*** Opening of Given data ***

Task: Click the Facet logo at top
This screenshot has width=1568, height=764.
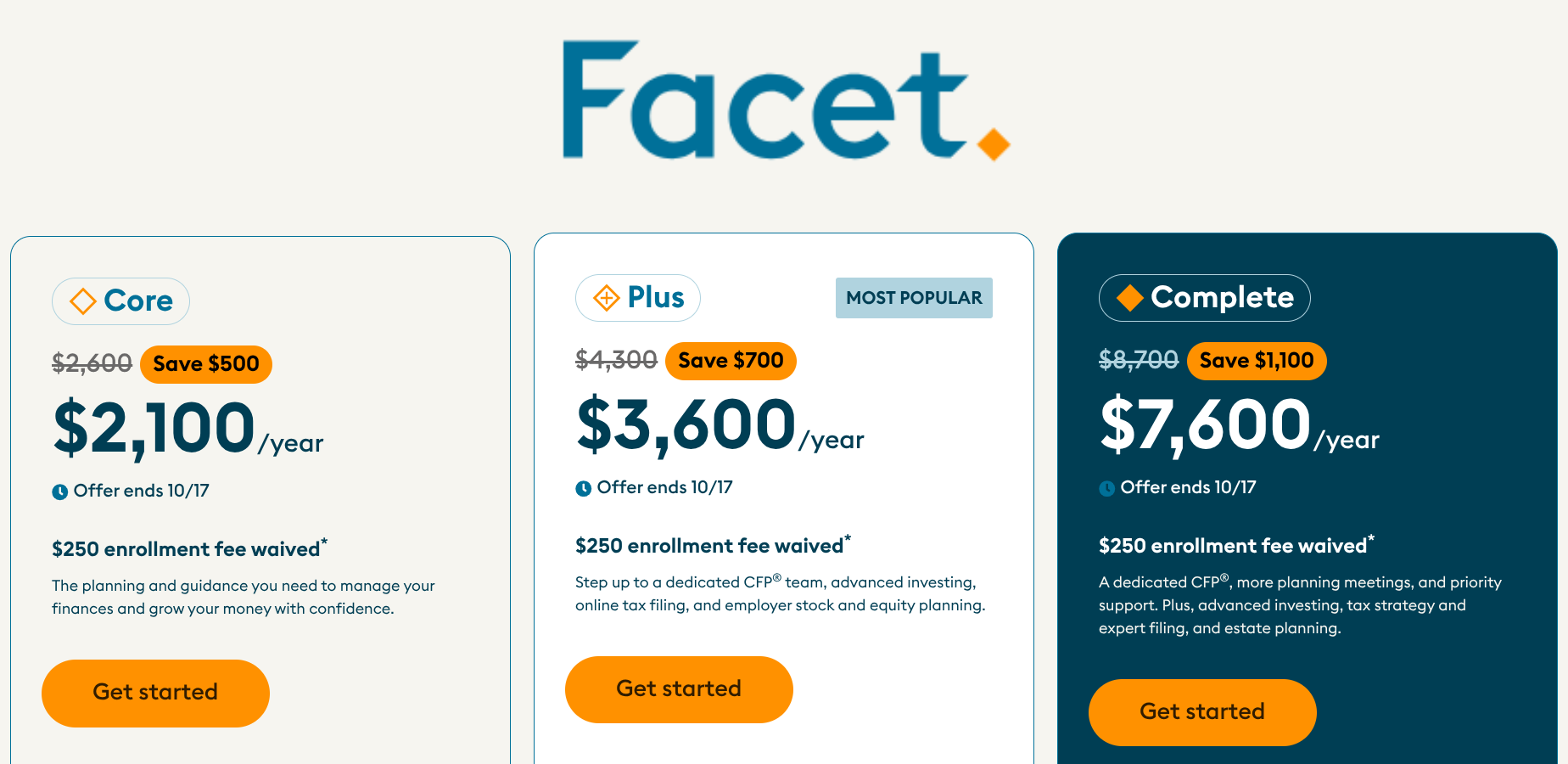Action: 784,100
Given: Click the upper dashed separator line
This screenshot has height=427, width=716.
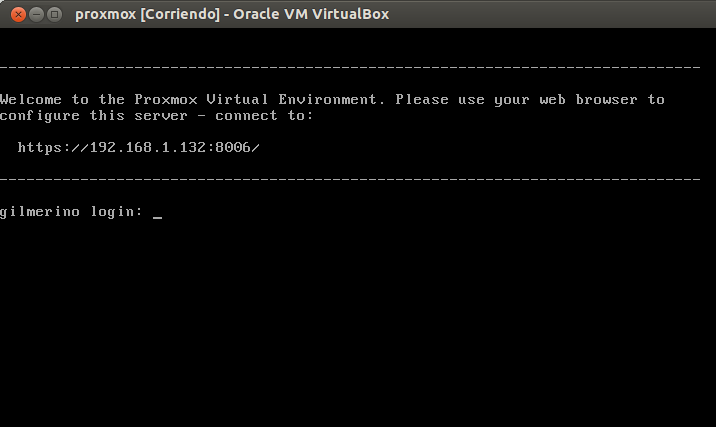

*** Close of Given data ***

*About this exercise*: In the data above, each line holding "Click" is to be found and copied.

*Written answer*:
Task: Click the Facet logo at top
Given: Click the upper dashed separator line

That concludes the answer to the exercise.